David Atkin and Martin Beraja of the Department of Economics, and Danielle Li of MIT Sloan

Artificial intelligence and other information technologies are thought to augment the capabilities of workers performing cognitive tasks, thereby increasing aggregate productivity. However, these direct productivity gains may also come with a longer-term downside: if firms assign more entry-level tasks to automated systems, novice workers who previously performed these tasks may miss out on valuable training and mentorship opportunities.

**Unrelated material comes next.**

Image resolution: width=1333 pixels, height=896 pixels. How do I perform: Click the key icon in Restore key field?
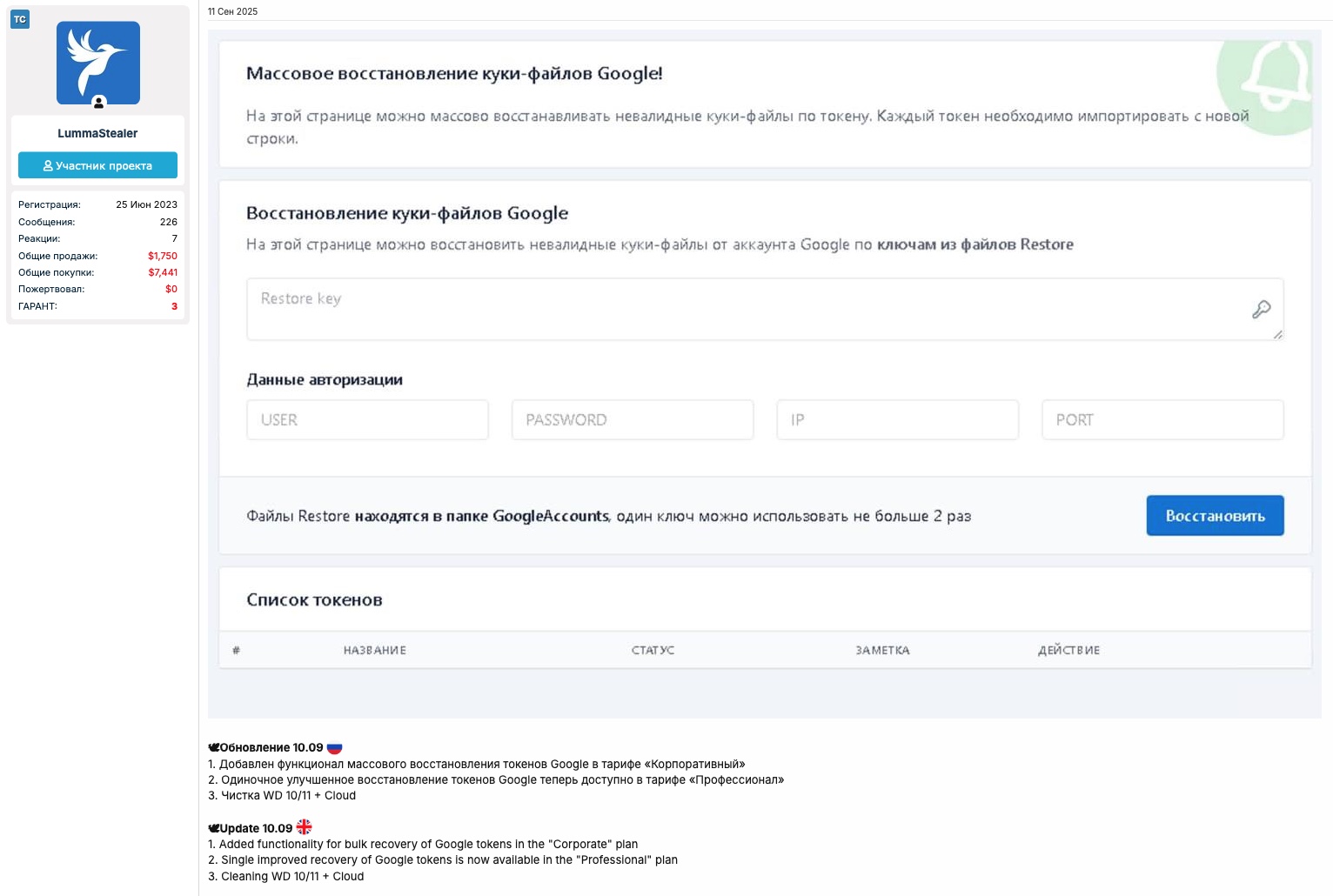point(1261,309)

Julie Shah of the Department of Aeronautics and Astronautics and CSAIL; Retsef Levi of MIT Sloan and the Operations Research Center; Kate Kellog of MIT Sloan; and Ben Armstrong of the Industrial Performance Center

In recent years, studies have linked a rise in burnout from doctors and nurses in the U.S. with increased administrative burdens associated with electronic health records and other technologies. This project aims to develop a holistic framework to study how generative AI technologies can both increase productivity for organizations and improve job quality for workers in healthcare settings.

Harold Abelson of EECS and CSAIL, Cynthia Breazeal of the Media Lab, and Eric Klopfer of the Comparative Media Studies/Writing

Aptly is a no-code/low-code environment that leverages large language models to let anyone, even young kids, build smartphone apps simply by speaking in natural language. It removes barriers of language and coding experience as limiting factors to computational action solutions — creating original apps with meaningful societal impact.

Manish Raghavan of MIT Sloan and EECS, and Devavrat Shah of EECS and the Laboratory for Information and Decision Systems

We introduce a framework to combine human expert and machine predictions. We show that even when machines appear to outperform human experts on average, there may be substantial and identifiable heterogeneity across examples: humans may (predictably) outperform machines on some instances. We illustrate this phenomenon in a few medical settings.

Tim Kraska of EECS and CSAIL, and Christoph Paus of the Department of Physics

The open source framework A2rchi allows connection to various source large language models including commercial, e.g. GPT4, and open source models, e.g. Llama2, and a highly configurable setup of tuning. We present an outline of A2rchi’s design and some applications for support of a help-desk of expert systems.

Patti Maes of the Media Lab and David Karger of the Department of Electrical Engineering and Computer Science (EECS) and the Computer Science and Artificial Intelligence Laboratory (CSAIL)

AI is not just an engineering problem. For AI deployments to be successful we have to consider human design factors: how does the design of the Human-AI interaction impact how people use and respond to AI systems in their daily life and work? I will discuss a series of prototypes and human subject experiments that reveal some unexpected lessons.